Re: [LEAPSECS] what time is it, legally?

From: Magnus Danielson <>
Date: Tue, 12 Dec 2006 23:50:06 +0100 (CET)

From: Steve Allen <sla_at_UCOLICK.ORG>
Subject: [LEAPSECS] what time is it, legally?
Date: Mon, 11 Dec 2006 20:45:58 -0800
Message-ID: <>

> This history is apparently not lost to folks at NIST, for the US
> senate continues to consider legislation which would explicitly
> rewrite US legal time to be based on UTC (as locally interpreted)
> rather than Greenwich mean solar time.
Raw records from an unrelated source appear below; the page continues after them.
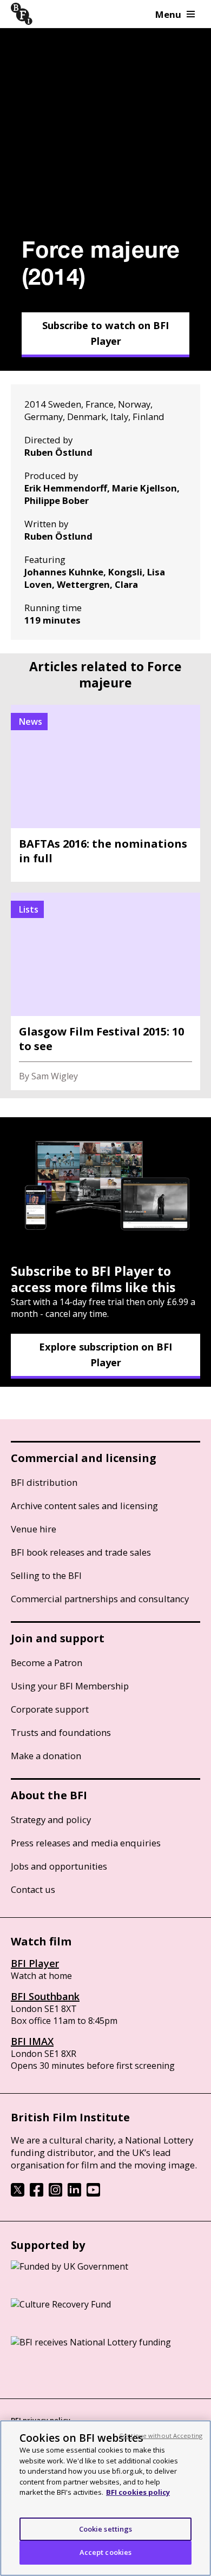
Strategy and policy (51, 1819)
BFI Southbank (45, 1996)
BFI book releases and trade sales (81, 1552)
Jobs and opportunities (59, 1866)
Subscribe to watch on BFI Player (105, 333)
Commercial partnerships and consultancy (100, 1598)
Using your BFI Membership (70, 1686)
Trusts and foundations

The most recent incarnation of
> the bill appeared in September as S3936, and section 1406 contains the
> text to make the change. See at
> (and note the trailing colon in the URL).
> The bill has a lot of cosponsors as seen in the links on Thomas.
> Clearly the passage of this bill would short circuit a litigation
> process which the Jenni Parrish document shows to have lasted for most
> of a lifetime.

Sounds like a good thing.

Here in Sweden, Swedish Normal Time is by law defined to be UTC + 1h. Both UTC
and BIPM is explicitly mentioned in the law (SFS 1979:988). Swedish summertime
is a little bit fuzzier, but UTC + 2h is a valid interpretation.

There is 8 NTP servers being under the control of the national metrological
institute SP. Those servers traces back to the national laboratory, redundant,
has backup power for as long as we care. However, there is actually no legal
path to get traceable time.

It is not only necessary to have legal time defined as UTC, you also need the
legal tools which enables legal supported (and required) traceability, so that
definition actually means something. When reading up on the issue and talking
to the national accreditation boards cheif lawyer, I was not only supprised
about the loophole, but the view the accreditation board feeling not empowered
to address the issue besides for "customer concerns". Sigh. Let's just say that
I was less than happy with the situation.

Work is under way to remedy that issue.

Now, how is the situation elsewhere? Is the legal definition followed up with
the legal tools to also do traceability of time (and not just SI second)?